If you’ve drunk the content-marketing Kool-Aid, you might be feeling a bit perplexed right now. It’s a confusing time for content marketers: the social landscape is shifting ever more heavily to social ads. But organic posts seem to drive a different kind of result, one that is strictly focused on the quality of the content, based on the actions it drives and the conversation and targeted sharing it generates. How can the two types of content marketing be effectively bridged?
This is a growing issue because organic reach is slowly, and not so slowly, being eaten away. Facebook is down to between 2% and 4% organic reach.
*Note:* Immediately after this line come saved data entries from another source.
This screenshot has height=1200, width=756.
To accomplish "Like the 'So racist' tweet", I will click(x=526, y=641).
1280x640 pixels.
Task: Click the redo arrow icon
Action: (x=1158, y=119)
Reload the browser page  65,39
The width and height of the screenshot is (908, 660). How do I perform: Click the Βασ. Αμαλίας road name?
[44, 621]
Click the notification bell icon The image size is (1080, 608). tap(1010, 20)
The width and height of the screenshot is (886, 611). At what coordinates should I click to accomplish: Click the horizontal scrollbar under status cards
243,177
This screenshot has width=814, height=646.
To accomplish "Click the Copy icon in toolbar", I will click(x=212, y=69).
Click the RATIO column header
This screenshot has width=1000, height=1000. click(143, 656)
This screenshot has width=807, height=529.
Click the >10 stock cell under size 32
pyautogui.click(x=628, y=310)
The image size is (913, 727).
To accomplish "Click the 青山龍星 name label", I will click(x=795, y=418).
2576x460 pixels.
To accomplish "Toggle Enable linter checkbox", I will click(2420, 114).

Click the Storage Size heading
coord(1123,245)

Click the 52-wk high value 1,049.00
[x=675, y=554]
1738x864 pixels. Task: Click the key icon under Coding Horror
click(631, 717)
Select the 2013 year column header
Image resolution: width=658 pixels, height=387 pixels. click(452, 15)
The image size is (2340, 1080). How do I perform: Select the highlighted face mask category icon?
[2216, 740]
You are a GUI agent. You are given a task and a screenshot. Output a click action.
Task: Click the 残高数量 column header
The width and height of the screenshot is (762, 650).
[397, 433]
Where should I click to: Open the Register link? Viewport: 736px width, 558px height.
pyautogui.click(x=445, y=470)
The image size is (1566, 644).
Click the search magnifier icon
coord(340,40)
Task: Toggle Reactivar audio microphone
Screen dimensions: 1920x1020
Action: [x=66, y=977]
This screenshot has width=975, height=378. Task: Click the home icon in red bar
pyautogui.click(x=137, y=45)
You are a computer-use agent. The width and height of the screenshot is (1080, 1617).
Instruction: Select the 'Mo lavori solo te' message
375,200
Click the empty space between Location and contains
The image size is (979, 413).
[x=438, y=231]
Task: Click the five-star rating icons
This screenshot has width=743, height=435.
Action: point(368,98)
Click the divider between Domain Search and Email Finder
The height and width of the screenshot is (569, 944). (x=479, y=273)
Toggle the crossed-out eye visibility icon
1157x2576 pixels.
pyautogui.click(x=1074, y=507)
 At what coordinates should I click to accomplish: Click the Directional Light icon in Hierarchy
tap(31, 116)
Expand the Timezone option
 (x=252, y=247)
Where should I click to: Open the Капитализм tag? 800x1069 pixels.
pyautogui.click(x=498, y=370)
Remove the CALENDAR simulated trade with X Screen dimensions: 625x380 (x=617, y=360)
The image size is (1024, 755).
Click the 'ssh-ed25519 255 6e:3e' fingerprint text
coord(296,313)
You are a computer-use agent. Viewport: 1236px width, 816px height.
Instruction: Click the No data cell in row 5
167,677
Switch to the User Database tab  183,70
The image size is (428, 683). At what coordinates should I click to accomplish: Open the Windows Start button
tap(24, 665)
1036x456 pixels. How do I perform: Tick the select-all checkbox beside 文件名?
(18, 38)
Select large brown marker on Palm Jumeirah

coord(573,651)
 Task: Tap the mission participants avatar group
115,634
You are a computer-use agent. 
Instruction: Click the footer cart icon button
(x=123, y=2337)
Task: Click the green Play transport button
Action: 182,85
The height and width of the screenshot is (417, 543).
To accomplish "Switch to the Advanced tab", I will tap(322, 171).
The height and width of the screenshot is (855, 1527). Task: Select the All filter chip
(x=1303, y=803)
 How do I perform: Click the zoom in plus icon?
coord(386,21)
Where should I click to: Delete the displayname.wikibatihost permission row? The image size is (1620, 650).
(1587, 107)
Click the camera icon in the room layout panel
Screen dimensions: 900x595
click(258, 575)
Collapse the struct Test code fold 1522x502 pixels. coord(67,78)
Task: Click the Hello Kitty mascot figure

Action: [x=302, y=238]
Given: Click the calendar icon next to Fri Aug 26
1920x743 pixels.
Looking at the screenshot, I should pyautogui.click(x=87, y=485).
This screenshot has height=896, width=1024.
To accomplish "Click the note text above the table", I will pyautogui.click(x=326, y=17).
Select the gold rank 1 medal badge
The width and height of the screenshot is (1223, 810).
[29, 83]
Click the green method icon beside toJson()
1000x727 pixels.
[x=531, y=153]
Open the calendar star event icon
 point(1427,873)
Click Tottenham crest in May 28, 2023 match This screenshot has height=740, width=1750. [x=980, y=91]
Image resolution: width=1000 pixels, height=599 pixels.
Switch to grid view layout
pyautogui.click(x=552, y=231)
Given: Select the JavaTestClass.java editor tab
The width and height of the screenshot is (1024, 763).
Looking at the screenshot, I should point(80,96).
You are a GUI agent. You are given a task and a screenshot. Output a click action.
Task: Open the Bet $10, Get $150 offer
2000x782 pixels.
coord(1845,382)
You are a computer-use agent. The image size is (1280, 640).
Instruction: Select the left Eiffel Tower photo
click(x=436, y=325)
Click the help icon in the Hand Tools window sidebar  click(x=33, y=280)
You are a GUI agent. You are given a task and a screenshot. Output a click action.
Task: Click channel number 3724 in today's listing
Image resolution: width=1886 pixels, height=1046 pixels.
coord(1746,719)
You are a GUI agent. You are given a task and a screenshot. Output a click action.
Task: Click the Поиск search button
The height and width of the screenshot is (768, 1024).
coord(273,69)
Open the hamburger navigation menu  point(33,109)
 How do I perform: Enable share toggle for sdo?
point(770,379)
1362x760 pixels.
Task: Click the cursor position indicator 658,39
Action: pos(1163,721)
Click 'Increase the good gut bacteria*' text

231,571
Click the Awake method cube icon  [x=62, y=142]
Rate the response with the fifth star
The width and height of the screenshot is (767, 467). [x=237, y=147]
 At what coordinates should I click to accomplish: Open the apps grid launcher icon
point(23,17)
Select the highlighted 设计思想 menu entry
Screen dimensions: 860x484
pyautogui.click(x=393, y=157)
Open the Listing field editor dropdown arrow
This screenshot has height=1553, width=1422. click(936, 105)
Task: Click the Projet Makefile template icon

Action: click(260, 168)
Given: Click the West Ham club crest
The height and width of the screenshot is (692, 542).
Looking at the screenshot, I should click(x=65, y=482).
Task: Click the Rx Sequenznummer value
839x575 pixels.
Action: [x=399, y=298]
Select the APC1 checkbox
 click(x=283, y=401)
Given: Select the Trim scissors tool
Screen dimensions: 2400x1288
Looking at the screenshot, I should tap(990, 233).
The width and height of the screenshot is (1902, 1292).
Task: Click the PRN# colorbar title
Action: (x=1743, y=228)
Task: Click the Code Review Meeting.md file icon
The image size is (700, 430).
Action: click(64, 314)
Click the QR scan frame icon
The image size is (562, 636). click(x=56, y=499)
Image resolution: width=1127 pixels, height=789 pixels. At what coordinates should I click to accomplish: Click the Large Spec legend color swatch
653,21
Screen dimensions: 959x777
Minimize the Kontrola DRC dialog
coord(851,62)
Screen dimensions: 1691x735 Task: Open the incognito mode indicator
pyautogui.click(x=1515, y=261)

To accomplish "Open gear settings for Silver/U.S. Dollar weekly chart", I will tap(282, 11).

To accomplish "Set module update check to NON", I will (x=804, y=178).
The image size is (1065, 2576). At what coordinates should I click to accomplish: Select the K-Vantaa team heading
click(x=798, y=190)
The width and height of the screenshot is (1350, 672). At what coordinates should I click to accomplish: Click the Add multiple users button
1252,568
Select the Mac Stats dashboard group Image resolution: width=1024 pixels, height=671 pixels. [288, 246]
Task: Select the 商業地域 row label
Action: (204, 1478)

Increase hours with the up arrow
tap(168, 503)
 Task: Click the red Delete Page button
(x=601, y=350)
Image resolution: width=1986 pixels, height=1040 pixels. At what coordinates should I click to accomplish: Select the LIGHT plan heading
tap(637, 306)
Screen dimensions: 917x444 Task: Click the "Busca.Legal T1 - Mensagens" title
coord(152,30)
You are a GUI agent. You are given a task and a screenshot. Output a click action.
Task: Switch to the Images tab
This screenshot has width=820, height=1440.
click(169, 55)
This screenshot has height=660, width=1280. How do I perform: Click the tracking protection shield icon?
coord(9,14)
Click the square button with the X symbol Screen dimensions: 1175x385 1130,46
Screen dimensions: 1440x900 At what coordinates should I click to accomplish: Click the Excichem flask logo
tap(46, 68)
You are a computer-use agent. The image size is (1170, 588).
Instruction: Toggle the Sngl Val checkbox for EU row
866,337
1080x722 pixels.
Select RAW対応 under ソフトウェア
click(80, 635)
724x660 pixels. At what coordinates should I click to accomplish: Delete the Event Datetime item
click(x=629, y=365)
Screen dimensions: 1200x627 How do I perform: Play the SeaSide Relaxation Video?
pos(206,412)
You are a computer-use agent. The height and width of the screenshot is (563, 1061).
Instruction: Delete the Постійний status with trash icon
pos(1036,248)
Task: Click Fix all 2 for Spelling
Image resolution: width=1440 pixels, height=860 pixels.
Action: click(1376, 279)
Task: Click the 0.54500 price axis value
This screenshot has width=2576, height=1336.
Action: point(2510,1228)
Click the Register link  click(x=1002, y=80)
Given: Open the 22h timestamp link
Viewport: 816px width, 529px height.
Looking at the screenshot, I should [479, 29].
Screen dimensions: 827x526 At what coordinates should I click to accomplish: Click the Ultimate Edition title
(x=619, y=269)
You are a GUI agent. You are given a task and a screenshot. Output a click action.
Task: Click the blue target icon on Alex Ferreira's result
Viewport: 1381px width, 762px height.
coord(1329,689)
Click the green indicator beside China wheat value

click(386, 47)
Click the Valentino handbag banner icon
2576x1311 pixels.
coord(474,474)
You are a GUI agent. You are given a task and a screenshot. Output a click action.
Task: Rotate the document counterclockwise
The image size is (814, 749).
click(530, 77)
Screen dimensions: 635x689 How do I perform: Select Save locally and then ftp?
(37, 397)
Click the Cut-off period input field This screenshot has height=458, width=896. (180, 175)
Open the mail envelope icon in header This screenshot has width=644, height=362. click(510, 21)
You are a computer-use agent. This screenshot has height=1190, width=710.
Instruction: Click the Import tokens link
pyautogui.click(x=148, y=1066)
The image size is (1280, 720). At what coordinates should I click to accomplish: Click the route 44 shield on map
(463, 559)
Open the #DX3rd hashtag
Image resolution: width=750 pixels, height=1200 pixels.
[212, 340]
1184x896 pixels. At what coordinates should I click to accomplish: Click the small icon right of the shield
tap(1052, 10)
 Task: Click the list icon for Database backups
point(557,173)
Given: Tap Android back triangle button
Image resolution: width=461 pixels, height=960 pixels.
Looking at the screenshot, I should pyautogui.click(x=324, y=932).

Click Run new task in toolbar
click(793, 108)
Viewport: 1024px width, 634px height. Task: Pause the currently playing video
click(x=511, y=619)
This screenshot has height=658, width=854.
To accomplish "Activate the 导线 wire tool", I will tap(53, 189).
Twitter and others aren’t throttling fan and social following access yet, but it’s likely only a matter of time. Indeed, the rise of social media and much-vaunted “authentic conversations” with customers ended up being little more than new ad formats for people who are increasingly attention-challenged.
Or did it? Two things about the slightly cynical but understandable conclusion: it’s both true and it isn’t. One of the most astounding revelations of the dawn of social media is that, despite what they say, people like advertising. And why not? Ads are clever, engaging, commerce as entertainment, even an art form. They are also a part of an established behaviour pattern that people understand. There’s a reason why many people don’t get how to interact on Twitter but do understand ads on Twitter. Twitter as an organic experience is confusing; nothing else like it exists. An ad on Twitter is comparatively easy to understand.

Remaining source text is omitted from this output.